Die Wirkung von Snus und Kautabak tritt ein durch die Nikotinaufnahme über die Mundschleimhaut. Der Übergang in den Blutkreislauf dauert etwa doppelt so lang wie bei der Aufnahme über die Lunge, doch durch den oftmals höheren Nikotingehalt und die längere Verweildauer im Mund entfaltet sich ein langanhaltender Effekt. (10,11) Beim Schnupftabak sind die aufgenommene Nikotinmenge und die Anflutung vergleichbar mit dem Rauchen. (12) Snus mit und ohne Tabak weist hierzulande eine Prävalenz von 2,0 %, Schnupftabak von 2,3 % und Kautabak von 0,7 % auf. (1) Das Schadenspotenzial dieser Produkte liegt deutlich geringer als jenes von Zigaretten.6

  1. OCDE (2021), Panorama de la santé 2021: Les indicateurs de l›OCDE, OECD Publishing, Paris. [Lien].

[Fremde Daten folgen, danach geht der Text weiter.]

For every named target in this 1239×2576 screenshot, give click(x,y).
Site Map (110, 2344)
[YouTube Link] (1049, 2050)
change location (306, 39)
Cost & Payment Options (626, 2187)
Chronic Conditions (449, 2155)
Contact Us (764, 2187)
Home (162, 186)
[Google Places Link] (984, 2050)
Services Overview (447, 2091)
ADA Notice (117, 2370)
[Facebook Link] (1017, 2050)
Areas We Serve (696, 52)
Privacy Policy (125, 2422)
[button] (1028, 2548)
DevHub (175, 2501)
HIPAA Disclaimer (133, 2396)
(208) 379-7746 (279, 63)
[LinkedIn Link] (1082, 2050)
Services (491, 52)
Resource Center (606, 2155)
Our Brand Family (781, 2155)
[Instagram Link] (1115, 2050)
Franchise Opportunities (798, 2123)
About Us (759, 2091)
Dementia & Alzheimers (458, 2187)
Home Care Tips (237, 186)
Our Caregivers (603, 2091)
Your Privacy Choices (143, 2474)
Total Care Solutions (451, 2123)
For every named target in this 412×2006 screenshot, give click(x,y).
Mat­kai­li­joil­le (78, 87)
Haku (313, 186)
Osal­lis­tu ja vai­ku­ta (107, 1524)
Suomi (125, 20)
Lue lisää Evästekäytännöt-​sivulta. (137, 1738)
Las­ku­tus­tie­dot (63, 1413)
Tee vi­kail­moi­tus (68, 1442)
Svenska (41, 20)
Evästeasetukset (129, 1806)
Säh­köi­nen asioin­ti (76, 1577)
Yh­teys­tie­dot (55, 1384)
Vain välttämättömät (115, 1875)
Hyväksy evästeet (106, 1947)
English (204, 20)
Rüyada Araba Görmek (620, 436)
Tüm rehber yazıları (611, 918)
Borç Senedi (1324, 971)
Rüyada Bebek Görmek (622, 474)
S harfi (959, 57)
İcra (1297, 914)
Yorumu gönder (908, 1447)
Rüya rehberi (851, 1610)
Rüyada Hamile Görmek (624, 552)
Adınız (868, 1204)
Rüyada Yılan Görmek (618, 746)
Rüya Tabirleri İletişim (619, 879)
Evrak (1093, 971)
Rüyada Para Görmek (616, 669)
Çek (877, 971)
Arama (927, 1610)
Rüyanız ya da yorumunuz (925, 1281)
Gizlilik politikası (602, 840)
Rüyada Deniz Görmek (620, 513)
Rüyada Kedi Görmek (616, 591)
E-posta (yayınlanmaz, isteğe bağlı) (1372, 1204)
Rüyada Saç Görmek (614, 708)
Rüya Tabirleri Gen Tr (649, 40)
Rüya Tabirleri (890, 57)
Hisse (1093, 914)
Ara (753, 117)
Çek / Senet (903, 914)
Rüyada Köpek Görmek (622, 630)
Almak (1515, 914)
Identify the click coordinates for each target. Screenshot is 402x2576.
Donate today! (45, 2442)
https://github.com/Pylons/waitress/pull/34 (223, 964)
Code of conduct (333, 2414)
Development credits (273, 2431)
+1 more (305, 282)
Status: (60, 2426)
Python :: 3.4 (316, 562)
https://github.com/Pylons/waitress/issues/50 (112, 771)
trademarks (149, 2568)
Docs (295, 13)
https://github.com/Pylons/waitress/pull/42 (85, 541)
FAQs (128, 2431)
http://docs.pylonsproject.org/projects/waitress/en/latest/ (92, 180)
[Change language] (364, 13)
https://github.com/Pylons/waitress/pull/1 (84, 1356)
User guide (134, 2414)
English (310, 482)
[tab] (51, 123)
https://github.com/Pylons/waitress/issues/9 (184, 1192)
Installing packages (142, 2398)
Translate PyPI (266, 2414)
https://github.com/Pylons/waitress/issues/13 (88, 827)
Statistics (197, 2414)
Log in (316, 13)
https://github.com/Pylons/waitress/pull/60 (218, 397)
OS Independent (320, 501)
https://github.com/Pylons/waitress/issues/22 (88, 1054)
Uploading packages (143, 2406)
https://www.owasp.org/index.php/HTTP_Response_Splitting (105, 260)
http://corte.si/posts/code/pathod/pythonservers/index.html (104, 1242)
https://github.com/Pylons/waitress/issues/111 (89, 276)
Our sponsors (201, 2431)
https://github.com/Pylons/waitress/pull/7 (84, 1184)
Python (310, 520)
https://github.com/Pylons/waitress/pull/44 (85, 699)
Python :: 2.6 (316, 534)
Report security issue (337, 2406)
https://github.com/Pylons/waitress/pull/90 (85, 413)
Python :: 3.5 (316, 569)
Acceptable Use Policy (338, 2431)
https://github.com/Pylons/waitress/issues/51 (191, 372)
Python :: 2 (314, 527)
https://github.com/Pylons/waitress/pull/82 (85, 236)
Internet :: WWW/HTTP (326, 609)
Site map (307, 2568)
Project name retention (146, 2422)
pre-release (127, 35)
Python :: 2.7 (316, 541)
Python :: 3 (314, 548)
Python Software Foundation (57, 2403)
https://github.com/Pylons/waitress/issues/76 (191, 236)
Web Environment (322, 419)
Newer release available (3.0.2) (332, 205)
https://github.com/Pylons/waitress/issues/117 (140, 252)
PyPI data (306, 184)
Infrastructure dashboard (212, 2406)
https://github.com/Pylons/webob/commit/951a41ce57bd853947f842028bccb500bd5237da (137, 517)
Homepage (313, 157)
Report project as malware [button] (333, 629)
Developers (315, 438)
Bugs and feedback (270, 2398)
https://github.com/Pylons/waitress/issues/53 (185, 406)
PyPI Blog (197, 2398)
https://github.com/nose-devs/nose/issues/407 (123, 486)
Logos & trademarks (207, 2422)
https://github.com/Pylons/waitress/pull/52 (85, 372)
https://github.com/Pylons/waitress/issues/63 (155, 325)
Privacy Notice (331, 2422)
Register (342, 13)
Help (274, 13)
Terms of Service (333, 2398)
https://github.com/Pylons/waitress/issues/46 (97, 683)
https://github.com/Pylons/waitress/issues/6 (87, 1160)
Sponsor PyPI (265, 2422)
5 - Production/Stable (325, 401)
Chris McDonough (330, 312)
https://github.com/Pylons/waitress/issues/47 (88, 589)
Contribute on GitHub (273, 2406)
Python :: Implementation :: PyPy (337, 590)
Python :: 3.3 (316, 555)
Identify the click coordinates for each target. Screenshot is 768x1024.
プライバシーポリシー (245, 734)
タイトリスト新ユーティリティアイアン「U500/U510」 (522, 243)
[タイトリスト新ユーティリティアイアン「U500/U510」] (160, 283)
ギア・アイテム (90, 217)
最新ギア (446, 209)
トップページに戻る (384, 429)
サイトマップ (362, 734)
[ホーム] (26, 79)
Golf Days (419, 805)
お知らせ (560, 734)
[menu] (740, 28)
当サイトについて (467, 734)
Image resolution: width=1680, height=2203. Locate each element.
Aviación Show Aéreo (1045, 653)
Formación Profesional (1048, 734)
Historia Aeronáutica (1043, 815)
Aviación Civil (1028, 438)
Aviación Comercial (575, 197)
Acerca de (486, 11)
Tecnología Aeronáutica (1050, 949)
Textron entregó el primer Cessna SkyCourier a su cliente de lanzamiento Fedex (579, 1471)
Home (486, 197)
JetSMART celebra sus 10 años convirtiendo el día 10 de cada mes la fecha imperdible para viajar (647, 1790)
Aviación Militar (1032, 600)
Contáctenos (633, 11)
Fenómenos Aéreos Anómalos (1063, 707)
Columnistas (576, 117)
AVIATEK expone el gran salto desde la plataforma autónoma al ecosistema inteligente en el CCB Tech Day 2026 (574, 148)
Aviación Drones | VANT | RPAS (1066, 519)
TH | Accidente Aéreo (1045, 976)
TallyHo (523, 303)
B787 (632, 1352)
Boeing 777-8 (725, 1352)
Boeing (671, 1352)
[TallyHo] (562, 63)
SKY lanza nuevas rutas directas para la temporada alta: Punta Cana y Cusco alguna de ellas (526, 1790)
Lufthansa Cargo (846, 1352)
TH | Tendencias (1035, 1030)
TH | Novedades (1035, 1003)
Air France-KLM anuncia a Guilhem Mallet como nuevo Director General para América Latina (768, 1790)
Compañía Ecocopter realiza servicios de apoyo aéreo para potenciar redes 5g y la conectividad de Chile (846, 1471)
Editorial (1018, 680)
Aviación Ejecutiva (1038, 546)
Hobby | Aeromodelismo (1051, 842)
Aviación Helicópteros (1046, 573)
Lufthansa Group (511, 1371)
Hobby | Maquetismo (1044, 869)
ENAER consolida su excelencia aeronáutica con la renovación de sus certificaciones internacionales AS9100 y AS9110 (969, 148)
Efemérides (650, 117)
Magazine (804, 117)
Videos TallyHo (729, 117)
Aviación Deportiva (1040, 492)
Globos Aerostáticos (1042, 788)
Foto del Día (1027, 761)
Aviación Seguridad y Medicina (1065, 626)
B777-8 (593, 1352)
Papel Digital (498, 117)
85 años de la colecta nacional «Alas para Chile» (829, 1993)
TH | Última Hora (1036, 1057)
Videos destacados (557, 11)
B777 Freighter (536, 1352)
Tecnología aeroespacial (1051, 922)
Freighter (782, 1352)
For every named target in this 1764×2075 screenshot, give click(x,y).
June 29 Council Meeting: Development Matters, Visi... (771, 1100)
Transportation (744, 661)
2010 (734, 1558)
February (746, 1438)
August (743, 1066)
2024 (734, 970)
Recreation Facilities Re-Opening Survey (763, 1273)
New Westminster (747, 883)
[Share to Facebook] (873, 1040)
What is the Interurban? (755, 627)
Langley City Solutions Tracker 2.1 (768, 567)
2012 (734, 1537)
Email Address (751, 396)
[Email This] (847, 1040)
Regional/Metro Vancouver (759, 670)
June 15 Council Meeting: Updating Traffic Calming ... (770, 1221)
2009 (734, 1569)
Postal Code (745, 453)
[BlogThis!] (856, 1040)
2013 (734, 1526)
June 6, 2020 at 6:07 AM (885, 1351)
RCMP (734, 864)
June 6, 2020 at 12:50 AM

  2. Russell MA. Low-tar medium-nicotine cigarettes: a new approach to safer smoking. Br Med J. 1976 Jun 12;1(6023):1430-3. doi: 10.1136/bmj.1.6023.1430
  3. Hughes JR et al. Shape of the relapse curve and long-term abstinence among untreated smokers. Addiction. 2004 Jan;99(1):29-38. doi: 10.1111/j.1360-0443.2004.00540.x
  4. Abrams DB et al. Harm Minimization and Tobacco Control: Reframing Societal Views of Nicotine Use to Rapidly Save Lives. Annu Rev Public Health. 2018 Apr 1;39:193-213. doi: 10.1146/annurev-publhealth-040617-013849
  5. Hartmann-Boyce J et al. Electronic cigarettes for smoking cessation, Cochrane Database of Systematic Reviews 2021. 9: 1465–1858.
  6. Dataset Special Eurobarometer 506: Attitudes of Europeans towards tobacco and electronic cigarettes, February 2021.
  7. Foulds J et al. Effect of smokeless tobacco (snus) on smoking and public health in Sweden. Tob Control. 2003 Dec;12(4):349-59. doi: 10.1136/tc.12.4.349
  8. Hernandez SL et al. Relationships Among Chewing Tobacco, Cigarette Smoking, and Chronic Health Conditions in Males 18-44 Years of Age. J Prim Prev. 2017 Oct;38(5):505-514. doi: 10.1007/s10935-017-0485-4
  9. Sapundzhiev N, Werner JA. Nasal snuff: historical review and health related aspects. J Laryngol Otol. 2003 Sep;117(9):686-91. doi: 10.1258/002221503322334486
  10. Bundesinstitut für Risikobewertung. Gesundheitliche Bewertung von Nikotinbeuteln (Nikotinpouches). Aktualisierte Stellungnahme Nr. 042/2021 des BfR vom 21. Dezember 2021.